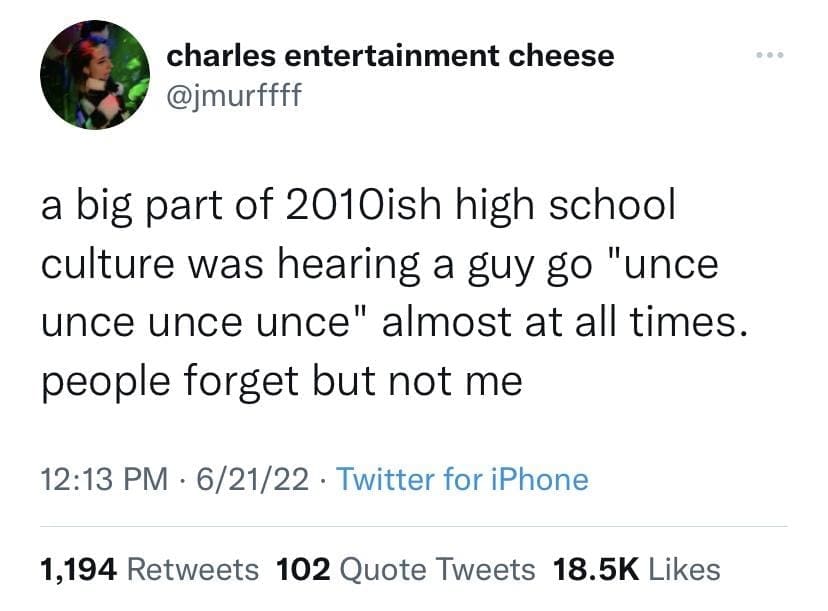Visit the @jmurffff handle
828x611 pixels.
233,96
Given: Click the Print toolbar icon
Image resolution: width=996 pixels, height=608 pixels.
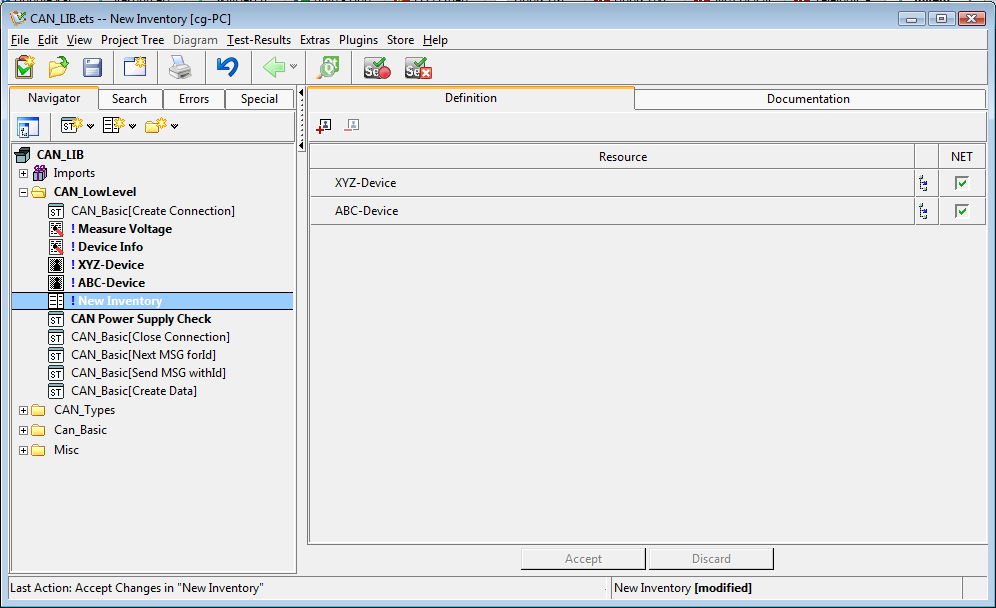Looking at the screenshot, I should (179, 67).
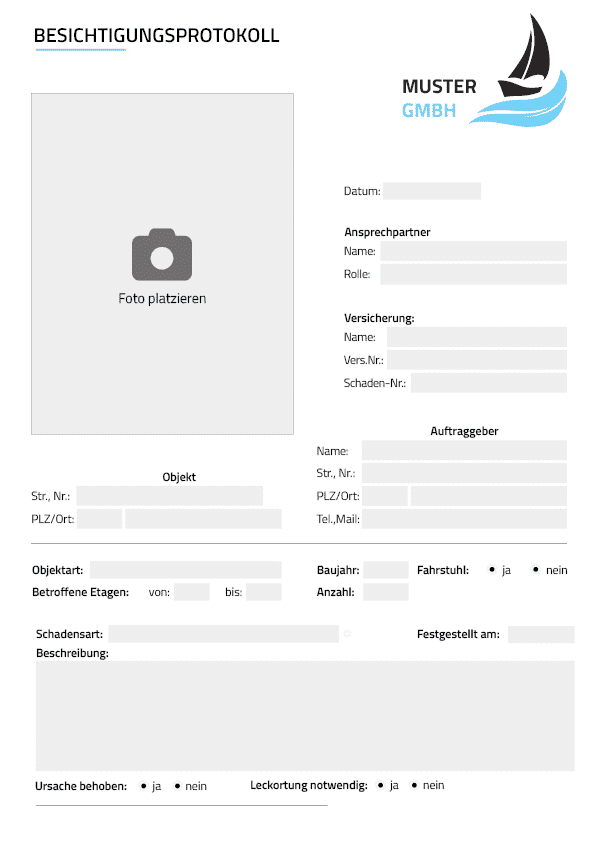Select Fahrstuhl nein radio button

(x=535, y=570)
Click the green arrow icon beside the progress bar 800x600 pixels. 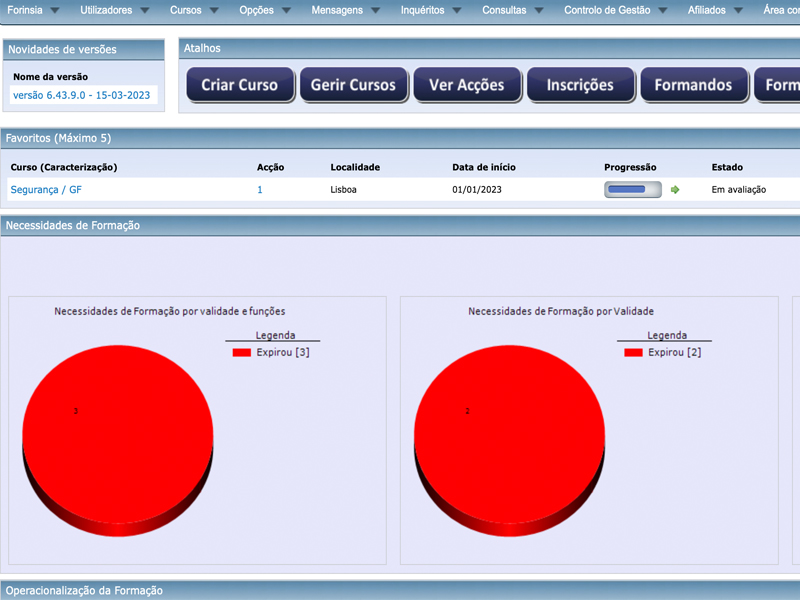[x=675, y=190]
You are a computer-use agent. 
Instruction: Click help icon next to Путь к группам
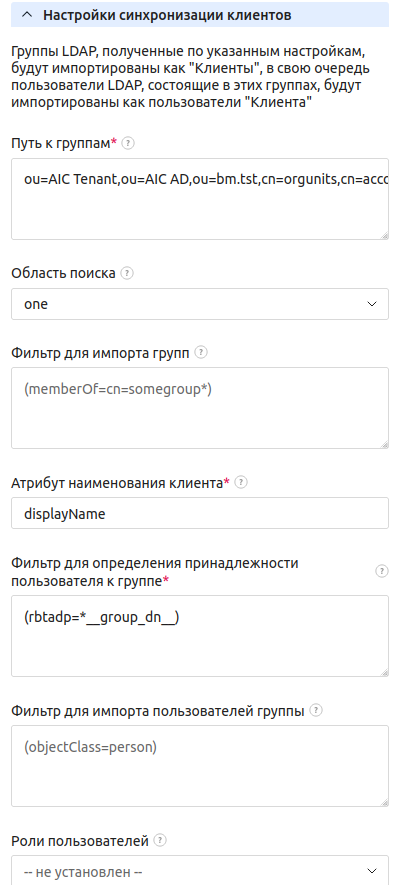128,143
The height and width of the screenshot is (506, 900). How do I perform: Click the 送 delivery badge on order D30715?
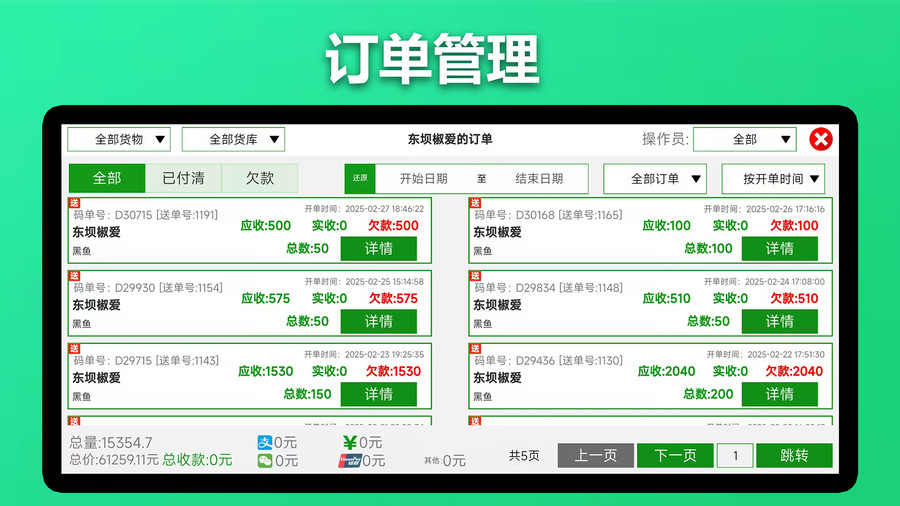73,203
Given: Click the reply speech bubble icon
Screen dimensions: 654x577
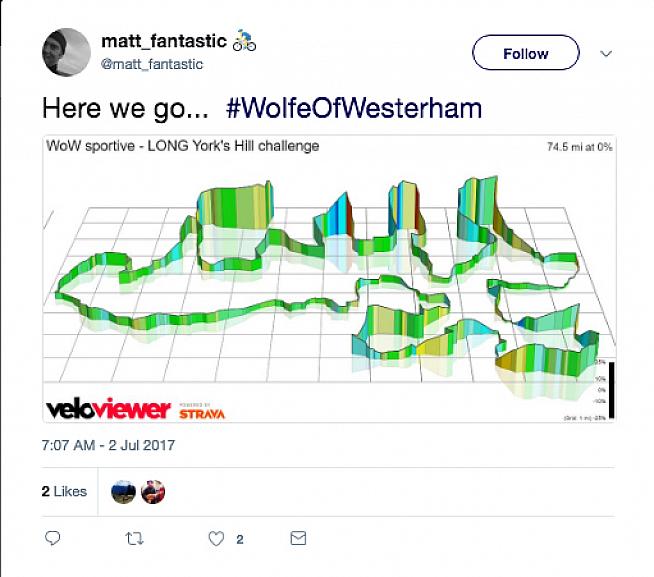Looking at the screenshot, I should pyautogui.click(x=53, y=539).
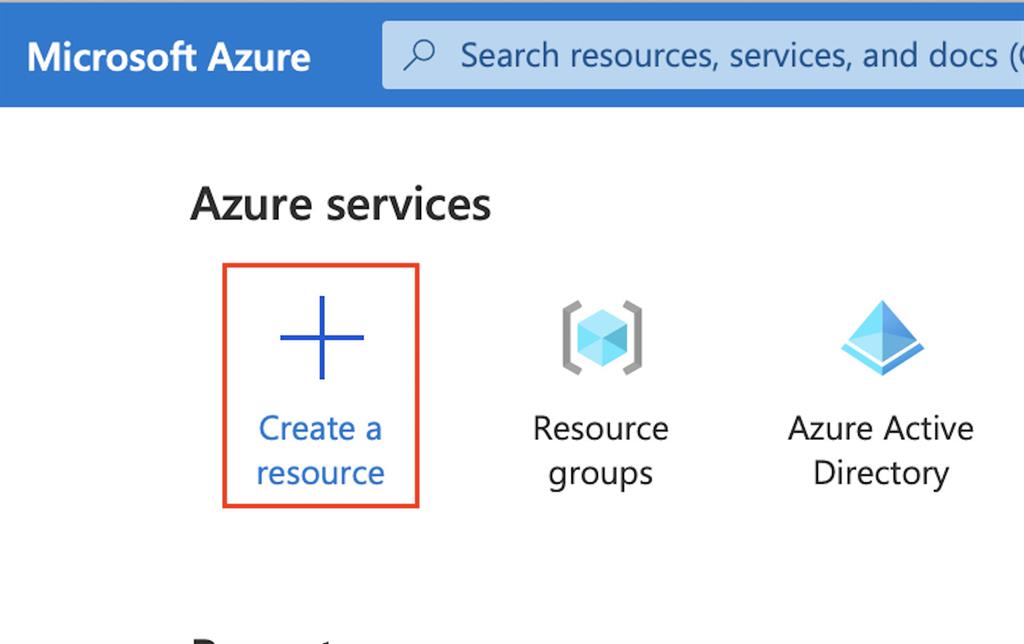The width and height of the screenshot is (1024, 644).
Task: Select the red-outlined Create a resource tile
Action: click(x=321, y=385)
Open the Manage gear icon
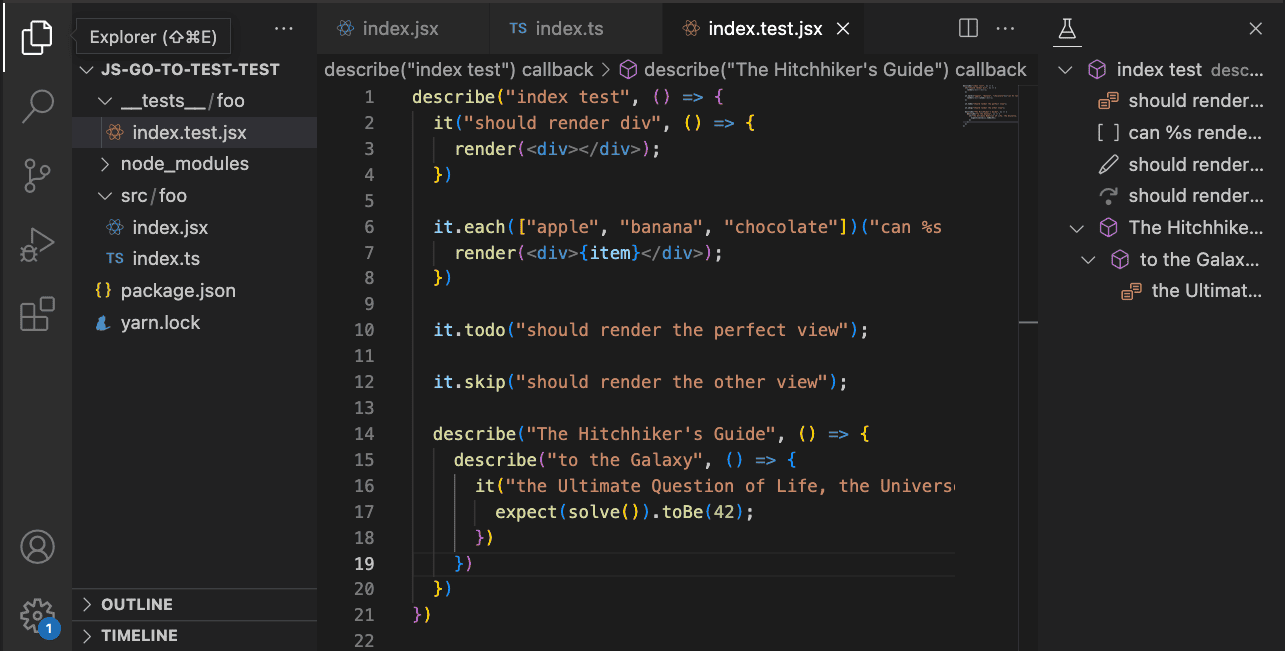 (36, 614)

────────────────────

| WHAT THE TASK REQUIRES |
Repeat only the lines from the one holding "Screen dimensions: 654x577" through the last line of the data, inclusive. Keep the pictures out.

| ANSWER BOX |
Screen dimensions: 654x577
Looking at the screenshot, I should pyautogui.click(x=53, y=539).
The width and height of the screenshot is (1024, 644).
Task: Select the red-outlined Create a resource tile
Action: click(x=321, y=385)
Open the Manage gear icon
 (36, 614)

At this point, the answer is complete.